Some claim the concept of three persons in a single being we call God is somehow contradictory. I've shown previously this isn't so. But how can we understand the difference within the Trinity? The first piece is to distinguish between personhood and being, as this article clarifies. Once that difference is understood, then one can begin to appreciate the persons within the Triune being of God. Yet, while there are three separate persons in the Father, Son, and Spirit, they share all the attributes and qualities of God while still remaining one.
In his wonderful book The History of Christian Thought, Jonathan Hill describes how the Cappadocian Fathers of the 4th century (Basil the Great, his brother Gregory of Nyssa, and their friend Gregory of Nazianzus) understood and clarified the doctrine of the Trinity. Their explanation shows that there is no distinction between any of the members, except for their relation to one another:
Basil invites us to consider the difference between, on the one hand, the word human and, on the other, the names Peter, Paul and Timothy. Human is a general term; it refers to a class of beings; the names pick out particular members of that class. In the same way, when we talk about "God," or the divine substance, we are using a general term. The three Persons are three separate manifestations of that substance, just as Peter, Paul and Timothy are three separate manifestations of human nature.

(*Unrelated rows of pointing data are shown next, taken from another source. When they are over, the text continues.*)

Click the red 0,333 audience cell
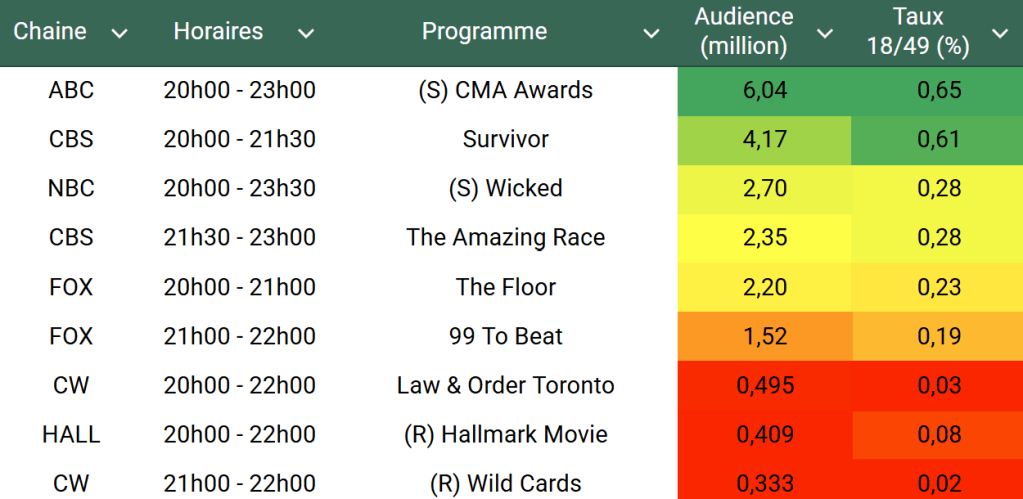Viewport: 1023px width, 499px height. [765, 483]
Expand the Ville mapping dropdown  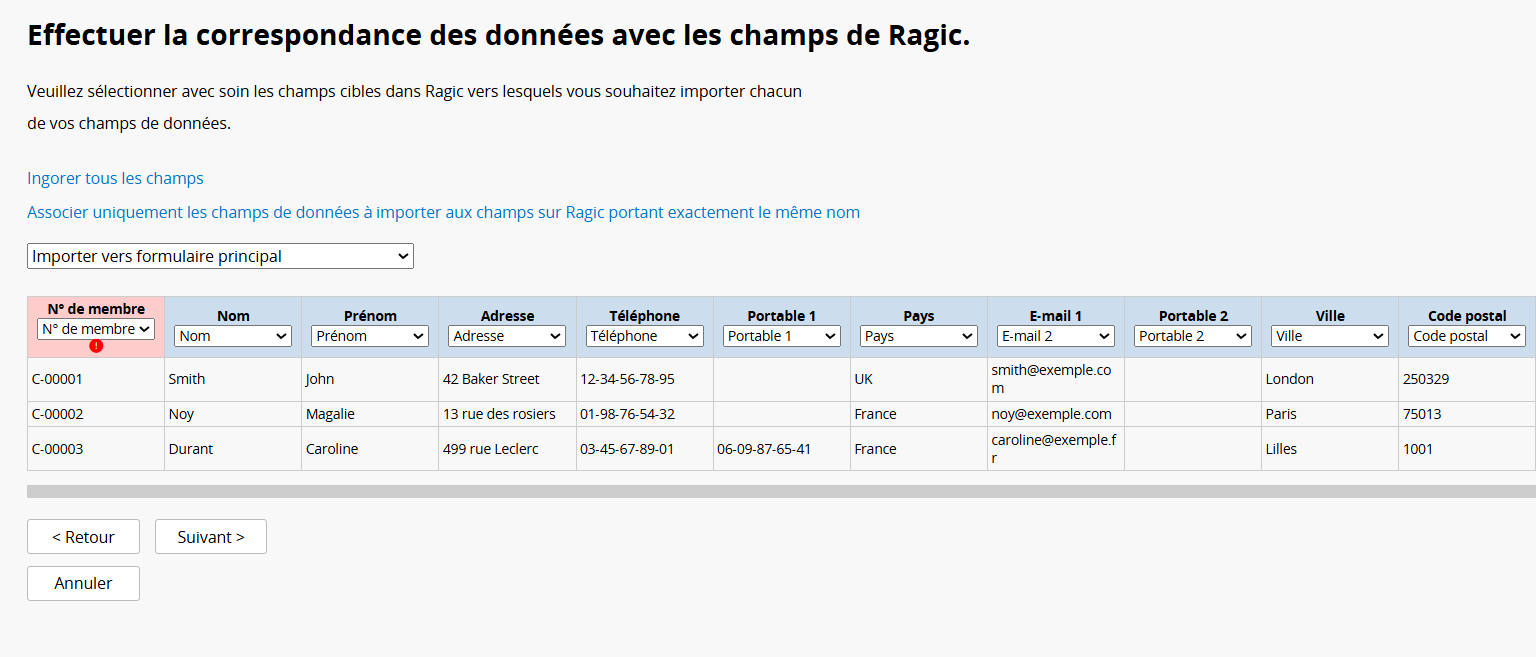click(x=1329, y=336)
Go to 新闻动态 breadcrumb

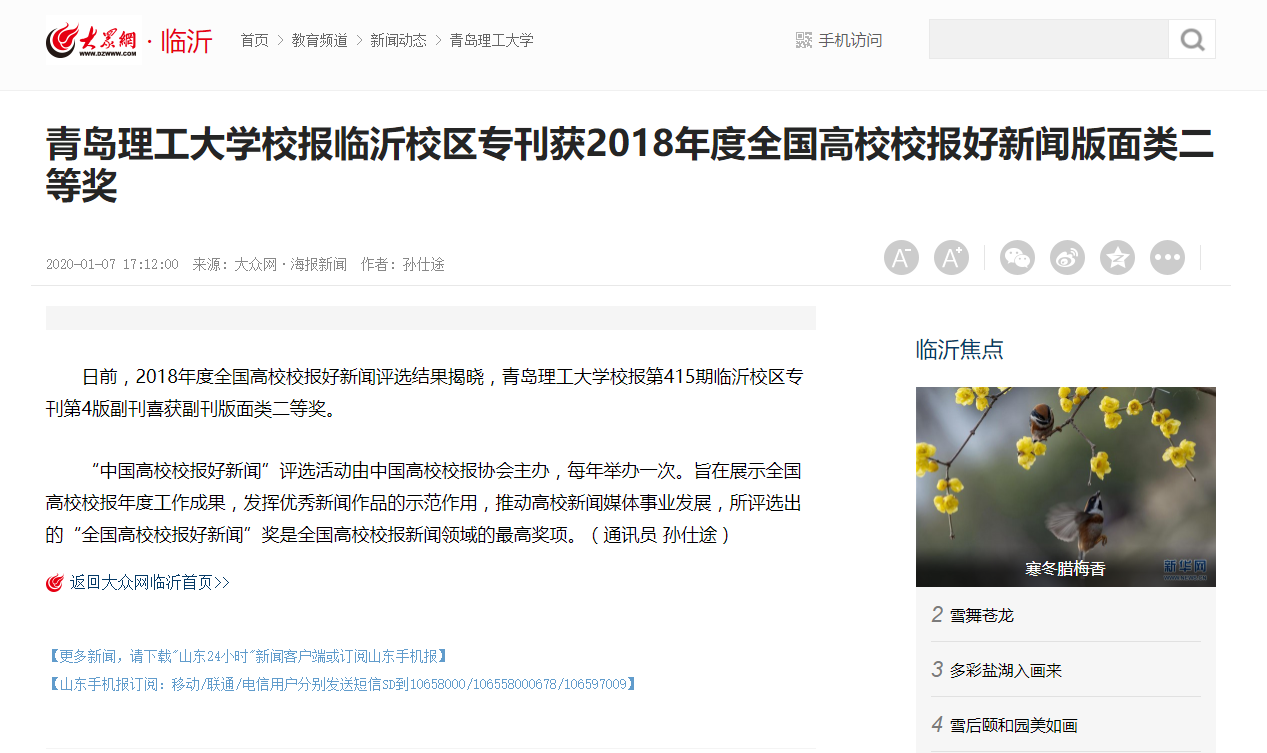pyautogui.click(x=398, y=40)
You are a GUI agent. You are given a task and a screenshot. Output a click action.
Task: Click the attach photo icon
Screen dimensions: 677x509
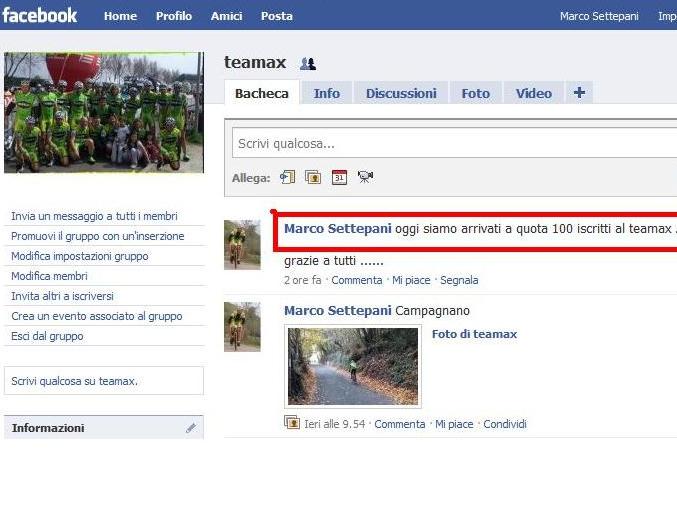pos(313,177)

This seems pretty strange. If the three Persons of the Trinity are three in the same way that three people are three, then there are three Gods! It looks as if we have drifted away from monotheism altogether. But the situation is more complex than this. Gregory of Nyssa helps to explain it. He points out that when we have several different members of one class, there are usually certain ways to tell them apart: they may be different sizes, shapes or colors; and most fundamentally they must all be in different locations in space. But none of these things apply to the divine nature. God is incorporeal, a fact that Gregory, like Origen, is quite insistent on. So although the three Persons are different members of the one class, they cannot be distinguished from each other in the normal way.
In fact, there is only one difference between them: their mutual relations. This central idea was first articulated by Gregory of Nazianzus, in his famous Theological Orations. The Father has no characteristic that the Son lacks, and vice versa-because otherwise they would not be equally God. The only thing that is true of the Father but not the Son is that he is the Father of the Son; and similarly the Son is the Son of the Father. And the Spirit is the only one that proceeds from the Father. In every other respect except their mutual relations, the three are identical.
Gregory of Nyssa repeats the same idea and also points out that it is impossible to think of anyone Person without also thinking of the others. To talk of the Spirit is to think of the Son who sends him, and to talk of the Son is to think of the Father who begets him. Gregory likens the process to a chain: pull one end and the rest follows.